TASK GOAL:
Without pictures, repeat exactly the lines from the one containing "Task: Click the Feature column header" through the end of the entries.
========================================
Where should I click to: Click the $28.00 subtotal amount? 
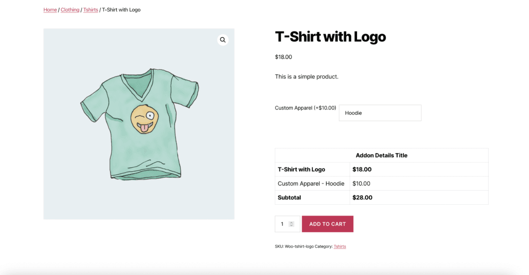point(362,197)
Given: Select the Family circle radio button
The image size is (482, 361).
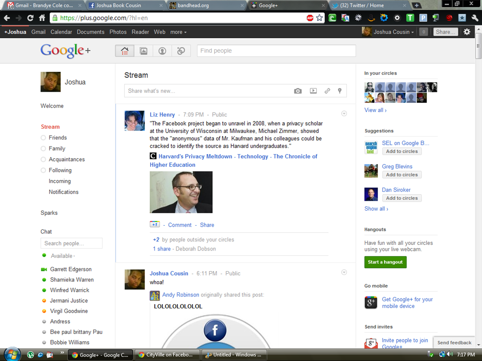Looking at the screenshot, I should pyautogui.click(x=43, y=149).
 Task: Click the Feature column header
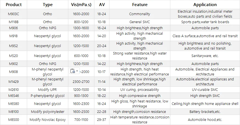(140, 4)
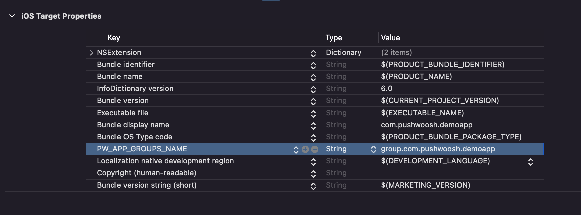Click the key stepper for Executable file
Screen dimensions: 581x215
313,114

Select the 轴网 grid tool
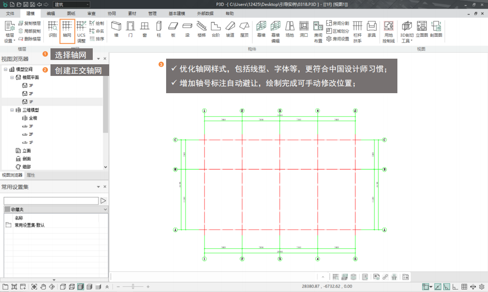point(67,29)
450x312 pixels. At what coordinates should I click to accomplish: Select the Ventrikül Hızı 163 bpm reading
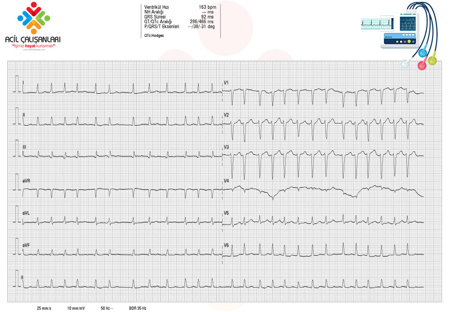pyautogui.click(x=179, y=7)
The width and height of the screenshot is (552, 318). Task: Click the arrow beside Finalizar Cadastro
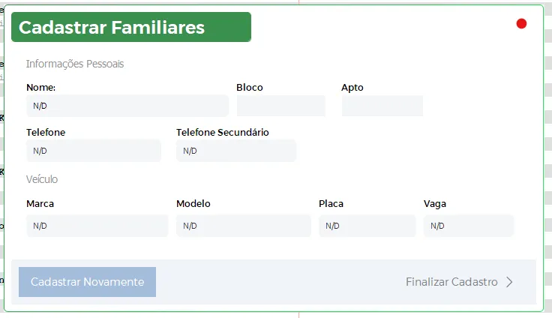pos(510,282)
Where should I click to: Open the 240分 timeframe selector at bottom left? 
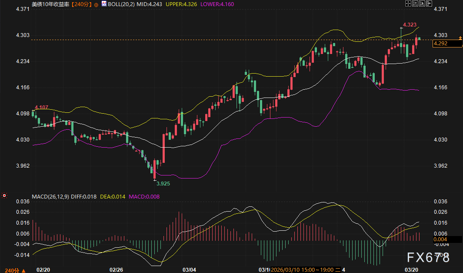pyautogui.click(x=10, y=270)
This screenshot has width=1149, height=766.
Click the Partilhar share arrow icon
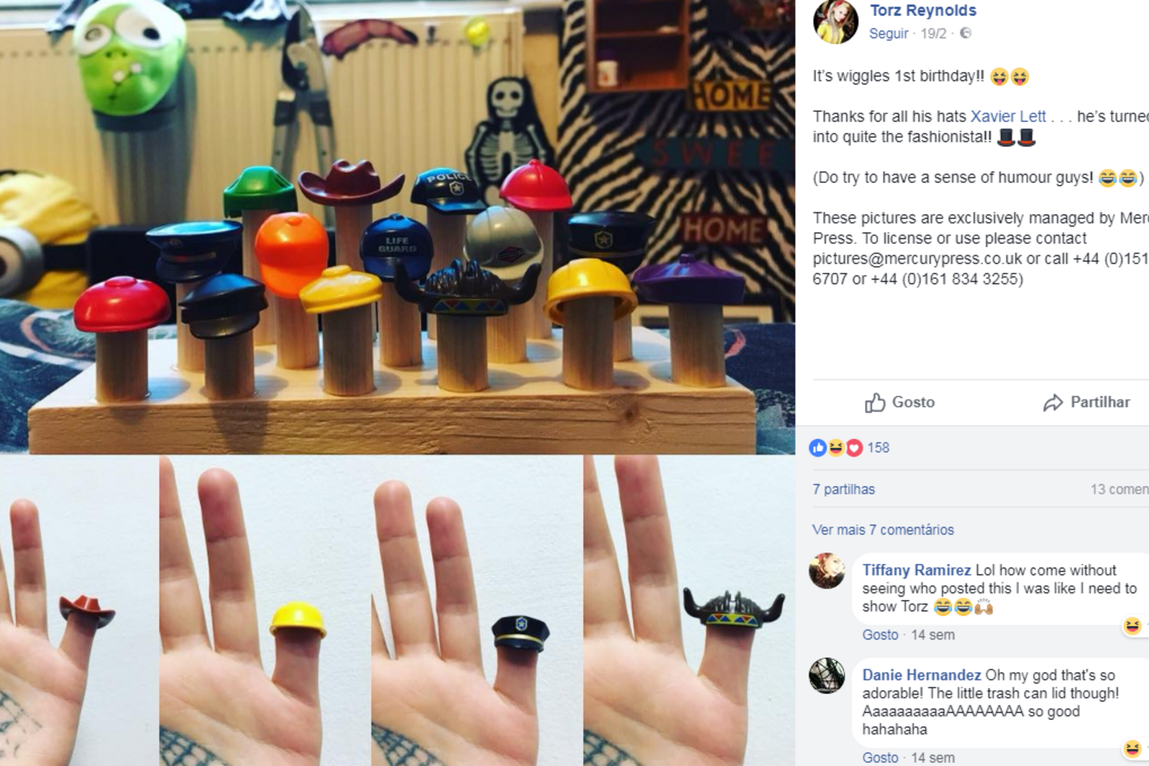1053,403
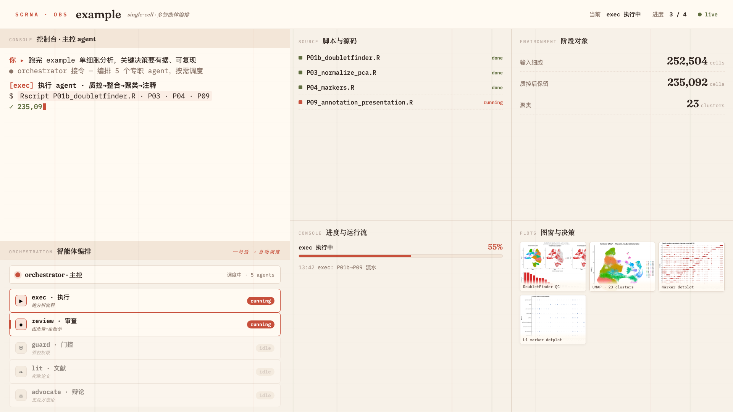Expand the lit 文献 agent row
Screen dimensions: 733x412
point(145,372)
========================================
ANSWER:
 Task: Click the Feature column header
(140, 4)
Click the key stepper for Executable file
Screen dimensions: 581x215
313,114

Select the 轴网 grid tool
point(67,29)
450x312 pixels. At what coordinates should I click to accomplish: Select the Ventrikül Hızı 163 bpm reading
pyautogui.click(x=179, y=7)
The width and height of the screenshot is (552, 318). Task: Click the arrow beside Finalizar Cadastro
pos(510,282)
Where should I click to: Open the 240分 timeframe selector at bottom left? 
pyautogui.click(x=10, y=270)
This screenshot has width=1149, height=766.
Click the Partilhar share arrow icon
1053,403
Expand the lit 文献 agent row
Screen dimensions: 733x412
point(145,372)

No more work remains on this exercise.